DeFilippis et al.3's study has several clear strengths: robustness of data gathered prospectively from a large, representative population; independent and meticulous event adjudication; long follow-up duration; and long-term stability of healthcare and reporting systems. However, there are some significant restrictions. First, because the investigators only looked at baseline blood samples, the dynamic nature of atherothrombotic biomarkers was not investigated. Second, data on platelet reactivity, which is important for assessing atherothrombotic risk, were not available, and aetiological subtyping of CV events (for example, atherothrombotic vs. non-atherothrombotic myocardial infarction) was not done. The danger of residual confounding and a lack of detailed information on concomitant disorders or undiscovered diseases that could cause changes in coagulation patterns at baseline are two other drawbacks. Importantly, the relationships found by DeFilippis et al.3 do not prove causation and must be confirmed in separate cohorts. Furthermore, due to the demand for seven laboratory measurements, the model's relevance in the real world should be acknowledged. Finally, it will be interesting to see how thrombotic and fibrinolytic variables vary over time and how these changes relate to cardiovascular events.

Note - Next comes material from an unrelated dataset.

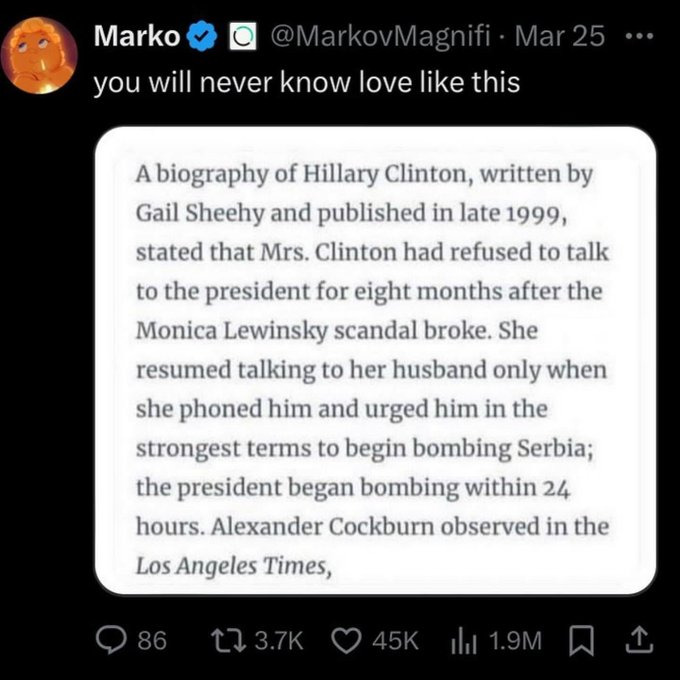Screen dimensions: 680x680
Task: Click the tweet text about love
Action: tap(306, 82)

Taken together, our findings support the notion that the use of multi-biomarker technologies can help to improve CV risk prevention even more. Different mechanisms (e.g. thrombosis, inflammation, and lipid plaque development) may coexist in the pathophysiology of atherothrombosis, with varied roles for each of these mechanisms in different individuals (Graphical Abstract). As a result, the best prediction model would combine data from the coagulation system, lipid metabolism, and inflammation. As a result, a two-step approach may be beneficial: first, individual clinical risk stratification to identify people at moderate to high risk of CV events, then multi-biomarker examination to determine which pathogenetic process (thrombosis vs. inflammation vs. lipid problems) is dominant. The latter may help the practitioner choose whether preventive strategies should be used on an individual basis. A machine learning approach may also be effective for developing multi-parametric models due to its accuracy in analyzing competitive hazards. 14 Another major concern is whether prothrombotic vs. fibrinolytic activity should be assessed separately.